Perhaps some enterprising male fashion designer in NYC can create "Spanx, with a codpiece"?

They could probably come out with two different versions, depending on what side you "hang" on.

Noble effort on the proposed name, Hankx®.

I fear an "appropriation of likeness" tort from Tom Hanks, though. (Especially since he's such a....what will go in the codpiece...Can you tell I am still bitter about, "The Polar Express"??)

How about....Wankxx®???

Mighty Dyckerson said...

I have to wear spanx around my crotch to help hide the bulge from my enormous wang.

? said...

Yer damn right I've heard of Spanx!

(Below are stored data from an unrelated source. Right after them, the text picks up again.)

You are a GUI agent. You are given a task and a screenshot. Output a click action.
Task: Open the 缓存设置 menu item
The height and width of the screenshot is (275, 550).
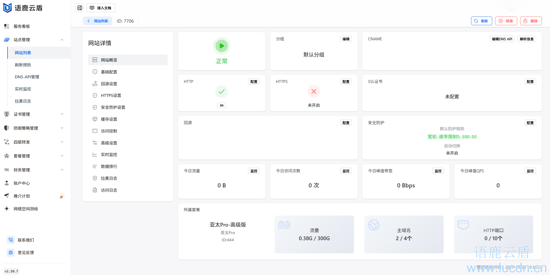[x=109, y=119]
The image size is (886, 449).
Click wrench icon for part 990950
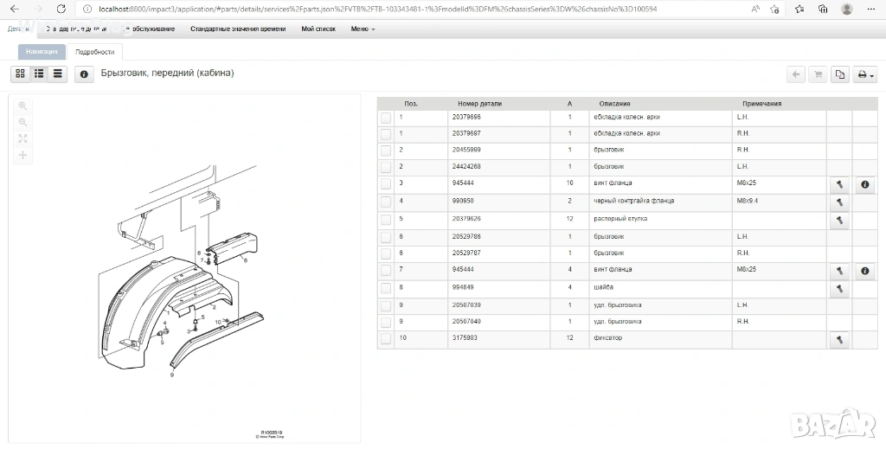tap(839, 202)
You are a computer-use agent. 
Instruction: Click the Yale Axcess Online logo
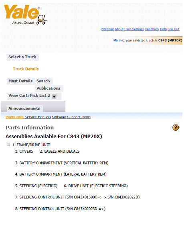pyautogui.click(x=25, y=14)
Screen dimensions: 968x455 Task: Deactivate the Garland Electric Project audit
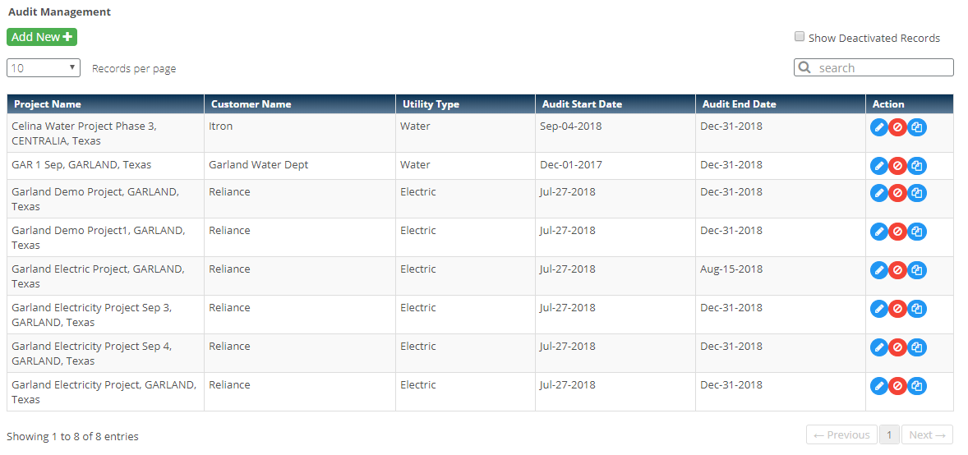coord(898,270)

I used them at my high school reunion. I wanted to look as anorexic as possible. Didn't work, though. People could tell I wasn't anorexic. You think the big tits and french fries gave me away?

Ms. Laaw-yuhr said...

Sadly, I have used a pre-spanx product forced upon me by my mother. She insisted I wear this spandex horror to my senior prom where I wore a strapless fitted dress - and while back in the day I wasn't a tiny lass, I was exactly a heiffer then either and I think I looked pretty shapely and good, but my mom thought nature needed some improvement.

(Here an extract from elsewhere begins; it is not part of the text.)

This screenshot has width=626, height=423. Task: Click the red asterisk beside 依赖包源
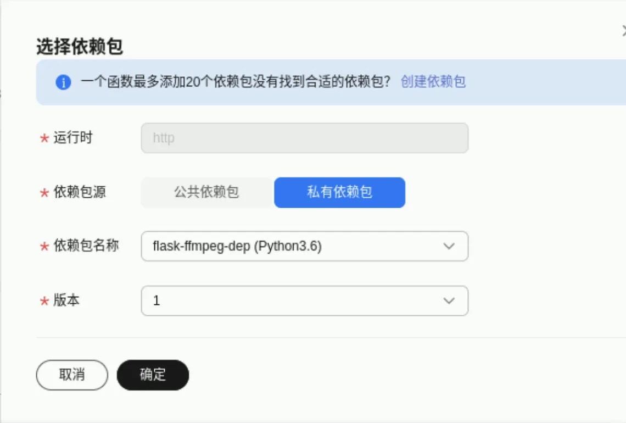point(44,193)
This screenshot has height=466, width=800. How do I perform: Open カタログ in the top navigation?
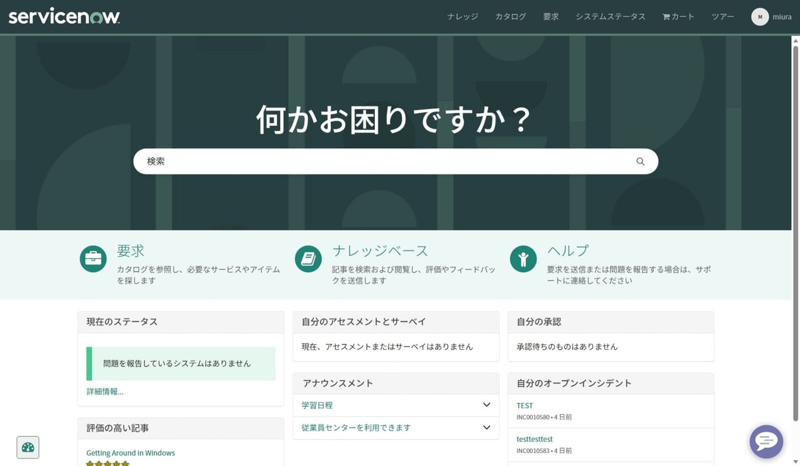click(511, 17)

Nature, it turns out, was not pleased. Between my bustier bra thing and the grandma spanx I developed serious indigestion which led to gas - which I did tend to in the restroom thank you. However, it made for a woeful, stomach clutching evening. Now I'm like, enjoy my belly bitches.

Anonymous said...

in my research, i've found that spanx are a wonderful thing if used correctly.

spanx are intended to "smooth out your figure". which means that if that size 8 dress is a little bumpy, spanx will hide all that for you. but if you're a 10, pulling on a pair won't get you to fit into that 8. sorry!

back in my dancing days, i wore spanx religiously. they're fantastic for eliminating static cling on costumes. and for those modern musical body suits, spanx are god's gift to me!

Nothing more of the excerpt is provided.